→ **Text for analysis**:
------------------------------------------------------------------------

I have a research problem where I want to scale all the variables in a dataset to zero mean and unit variance. For the continuous variables, I use the z-score transformations. Is it statistically correct to use the same transformations for the discrete variables (e.g. a binary)?
Short answer: No.
Long answer: It depends (The standard answer of a statistician )
First of all, we have differenciate between ordinal (i.e. ordered variables like school grades, where the difference between two grades is not meaningful, but only which one is better), nominal (i.e. categories like Treatment A, B, or C, where neither the order nor the difference is meaningful), and discrete counting processes (e.g. number of failures).
For the first two, the z-transformation is meaningless, as both the mean as well as the variance are not defined meaningful. Sometimes, ordinal data are treated as it were interval or ratio data, and then it can be argued that the z-transformaiton is applicable.
For the counting process, it might be useful. For example, in genomic analysis, the SNP is often defined as “0=SNP not present”, “1=SNP present on one chormosom”, “2=SNP present at both chromosoms”, and the standard approaches use the z-transformation (after the variables have been pre-screened and only variables with a meaninfull high variance are analysed).
Some scientiests would use the z-transformation also for binary data, as then the two categories remain (you will still only have two values for the variable, just with another value than before). Mostly, this is done when one wants to perform some kind of automatic variable selection and one wants to eleminate the influence of the variance.
Please note that in a regression model, you would have to interpret the results very carfully!!!
As you might have read between the lines, the planed analysis also playes an important role in deciding whether the z-transformation is acceptable or not. Thus, if my answer doesn’t help you right now, please contact me with details on your planned analysis and I might give you a more fitting answer.
Best wishes, Daniela
Hi @daniela.zoeller. Thanks for the helpful answer. My plan is not related to any kind of statistical analysis but I am trying to develop a deterministic algorithm for data anonymization. In this algorithm, I consider the elements in each row of individual-level data as coordinates of points in an N-dimensional space (where N is the number of variables in the dataset).
One step of the algorithm finds the k-nearest neigbors of each data point using as metric of proximity the Euclidean distances (or the Mahalanobis). This is the reason that I want to have the same scale in all the variables.
At the moment I separate continuous with categorical data, I then apply stratification in relation to all the combinations of the categories in the categorical data and then search for the nearest neighbors using only the continuous variables in each strata.
If you plan to attend the DataSHIELD workshop in September, I can show you more details of the algorithm
Many thanks, Demetris
This is actually a very complex question and I am aware of some discussions in the field of clustering concerning this combination. Unfortunately, I don’t think that there is a consent what to do about it.

------------------------------------------------------------------------

→ **Supplied entries**:
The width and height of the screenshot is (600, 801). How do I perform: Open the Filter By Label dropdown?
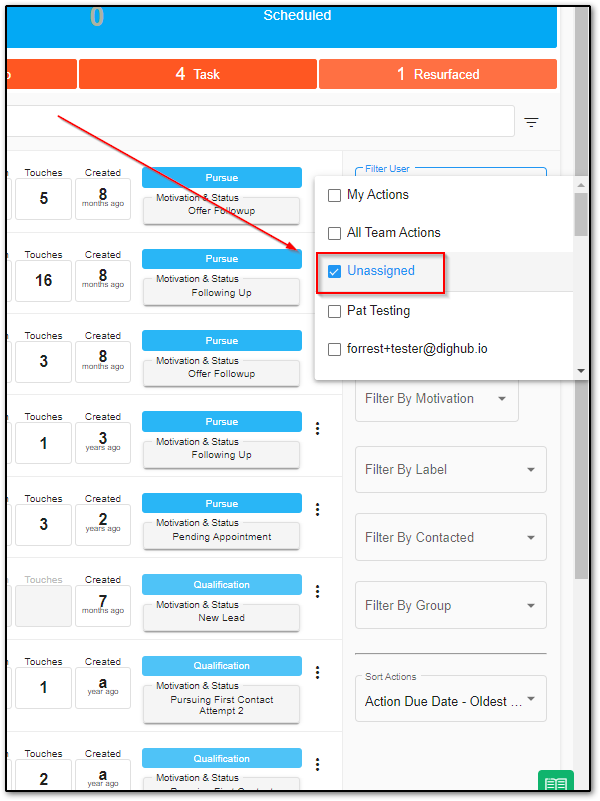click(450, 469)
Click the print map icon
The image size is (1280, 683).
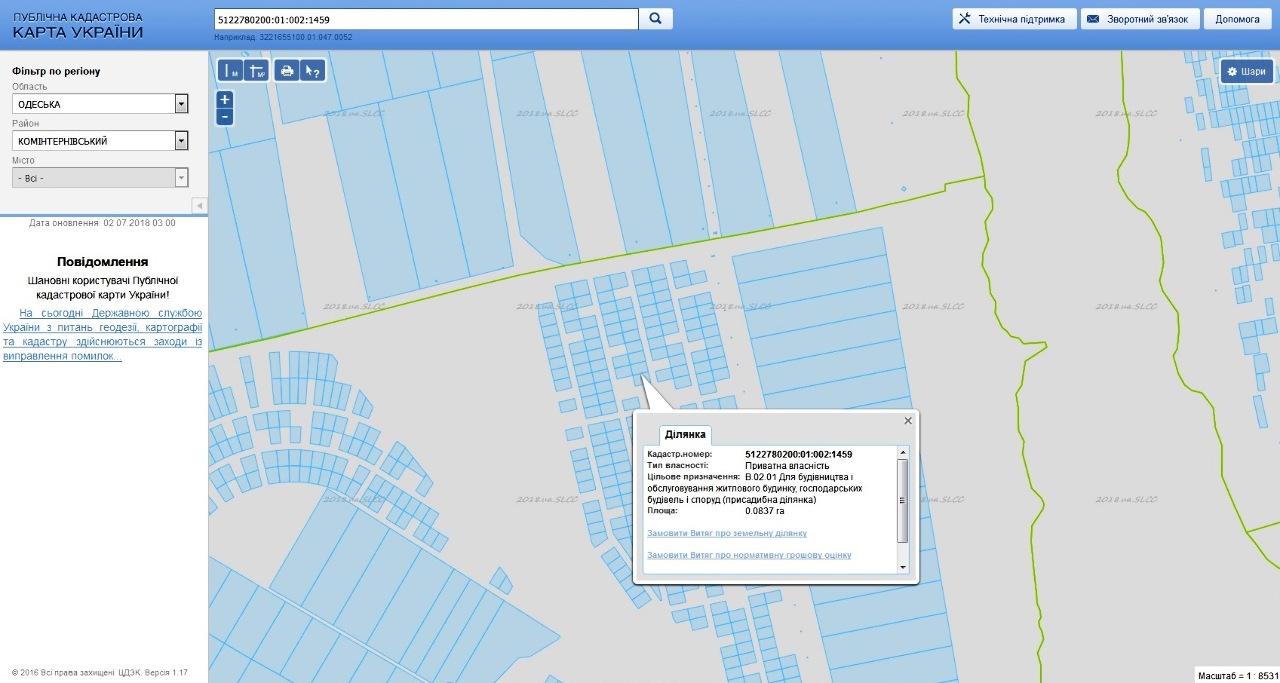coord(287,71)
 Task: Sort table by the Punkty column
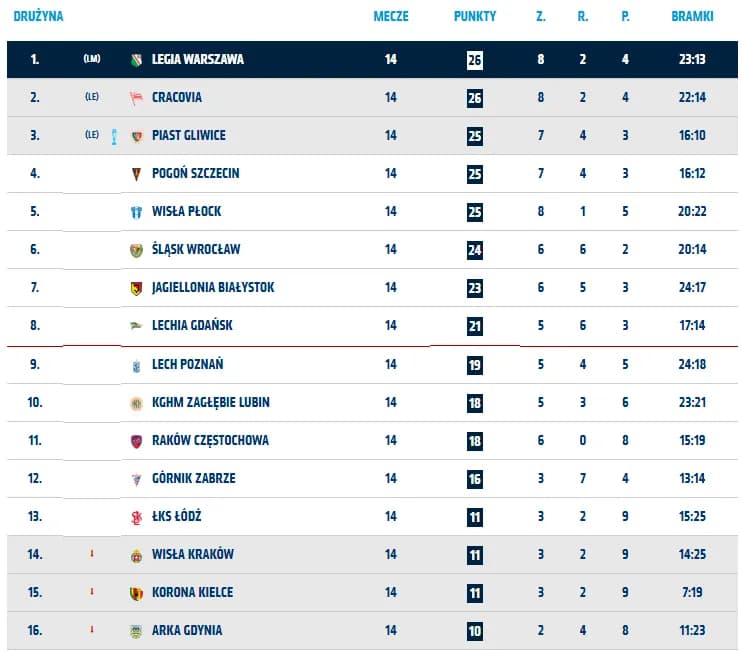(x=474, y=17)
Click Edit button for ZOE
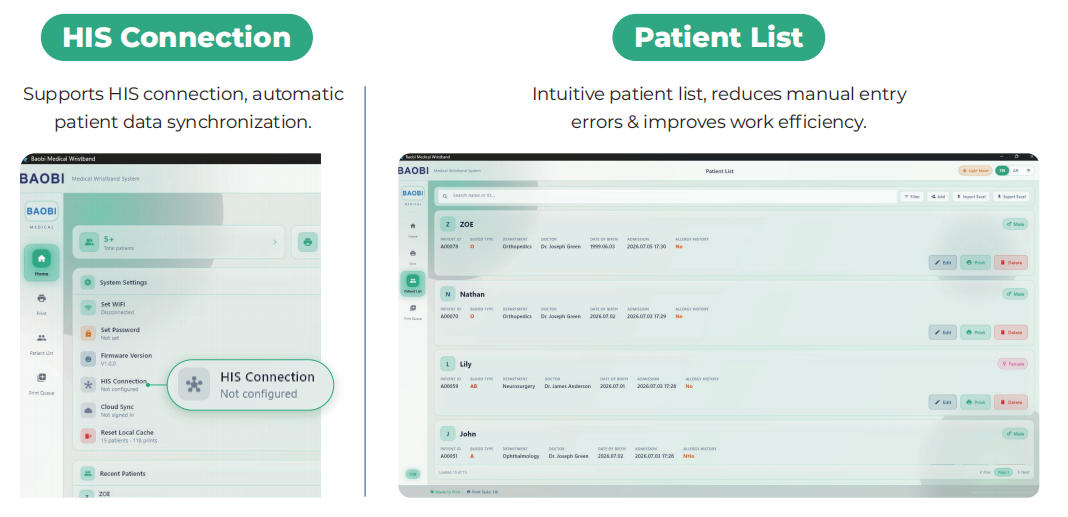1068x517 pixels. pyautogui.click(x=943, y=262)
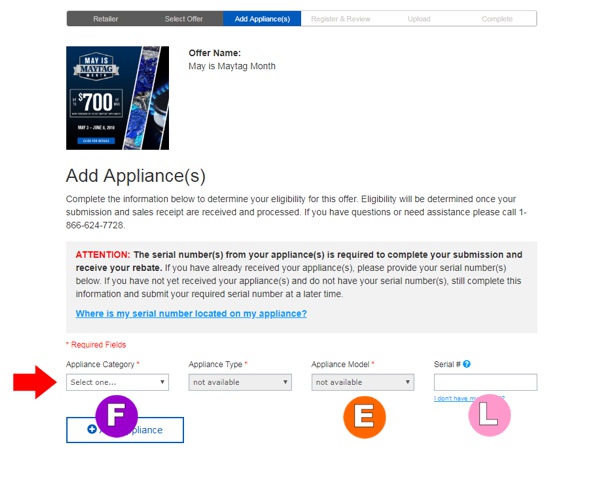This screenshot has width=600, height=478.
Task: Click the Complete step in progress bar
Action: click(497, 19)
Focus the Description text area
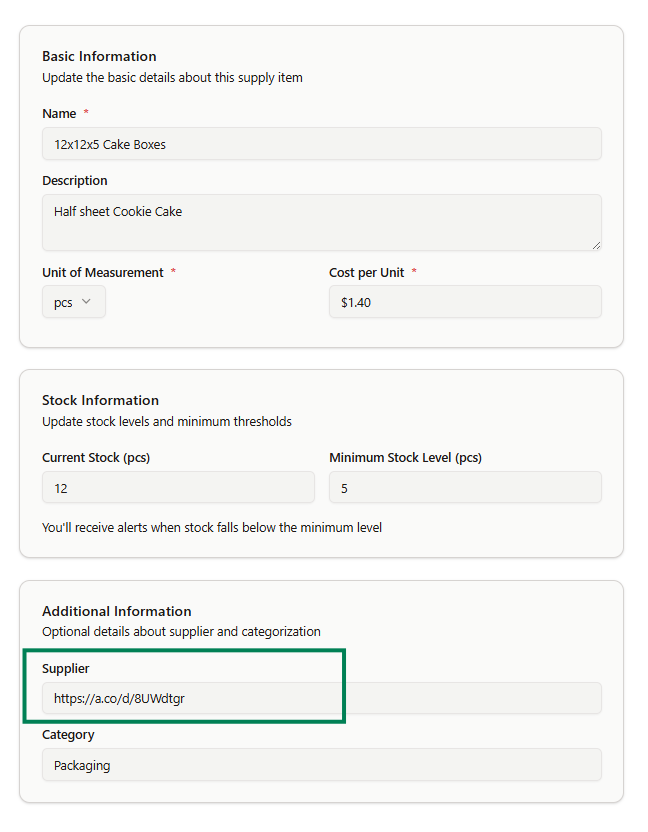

------------------------------------------------------------------------

→ **Check your understanding**:
(A) Answer these questions from the thread on z-score scaling, one answer per line, marked the same way:
(i) What three kinds of discrete variables does the first reply distinguish?
(ii) What distance measures does the anonymization algorithm use to find the k-nearest neighbors?
(iii) Which workshop does the original poster offer to show the algorithm at, and in what month?
(B) Copy the passage of the z-score thread from "I have a research" to "number of failures).".

→ **Task answers**:
(A)
(i) Ordinal variables, nominal variables, and discrete counting processes.
(ii) Euclidean distances, or the Mahalanobis distance.
(iii) The DataSHIELD workshop, in September.

(B)
I have a research problem where I want to scale all the variables in a dataset to zero mean and unit variance. For the continuous variables, I use the z-score transformations. Is it statistically correct to use the same transformations for the discrete variables (e.g. a binary)?
Short answer: No.
Long answer: It depends (The standard answer of a statistician )
First of all, we have differenciate between ordinal (i.e. ordered variables like school grades, where the difference between two grades is not meaningful, but only which one is better), nominal (i.e. categories like Treatment A, B, or C, where neither the order nor the difference is meaningful), and discrete counting processes (e.g. number of failures).